Pourtant, il y aurait eu de quoi prendre la grosse tête, car l’artiste à tout du pionnier sans s’en rendre compte : Il participe à la mise sur orbite de Mc Solaar autant qu’au lancement et à l’expansion de la French Touch à travers le monde. Tout cela, il nous le raconte avec humilité, comme si il n’y avait pas participé ou si peu. On sent parfois la volonté d’être un homme de l’ombre, plus un N’golo Kanté qu’un Zinedine Zidane, travaillant avec acharnement pour mettre les autres en lumière.
Et puis, à mesure que le livre avance, un autre personnage prend de plus en plus d’importance avec l’apparition de Philippe Zdar. Ensemble, ils forment une sorte de yin et de yang, si différent mais pourtant si complémentaire avec une histoire amicale qui commence, comme souvent, par une photocopieuse et des paires de fesses. À chaque allusion à son grand pote, on sent encore toute l’affection et l’amour qu’il lui porte, le respect aussi.
L’histoire de Cassius se déroule alors sous nos yeux : l’histoire de deux perfectionnistes qui vivent un certain âge d’or. Une carrière en forme de montagnes russes, entre des hauts très hauts et des bas forcément casse gueule. Mais l’envie toujours de créer une histoire et de marquer, même avec un certain retard, l’histoire musicale. De 1999 à Dreems, BoomBass nous raconte 20 ans de Cassius, ponctué ici et là de gros succès comme l’exceptionnel I <3 So ou du magnifique Ibifornia à l’ambition scénique un peu trop forte et bordélique.

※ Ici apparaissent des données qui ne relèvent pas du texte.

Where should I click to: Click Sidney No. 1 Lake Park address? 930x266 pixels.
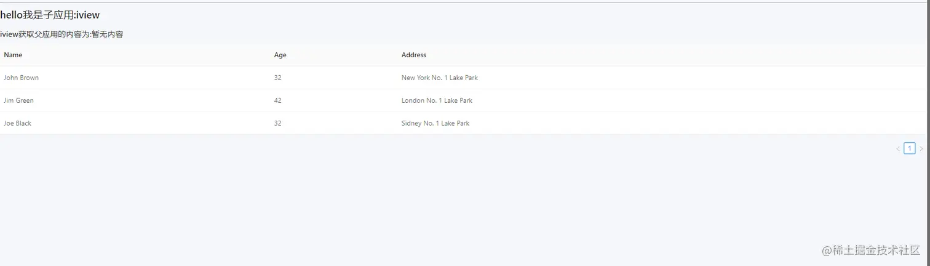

Et bien sûr, à mesure que le temps passe, que les fêtes se font toujours aussi folles mais les réveils plus difficile, la mort vient planer dangereusement. C’est elle qui occupe le dernier segment du livre, comme une ombre qui vient frapper quand on s’y attend le moins. Deux accidents, et deux amis qui disparaissent en un clin d’œil, laissant derrière eux un vide immense qui ne sera jamais comblé.
Avec Une Histoire de la French Touch, BoomBass nous offre un portrait sincère, touchant et humain d’une vie tout sauf ordinaire. Le livre se termine comme on clôture une partie de sa vie, entrainant avec une énorme page blanche. Que va donc faire BoomBass désormais ? On ne le sait pas, mais en musique comme à l’écrit, le bonhomme a le chic pour nous passionner totalement.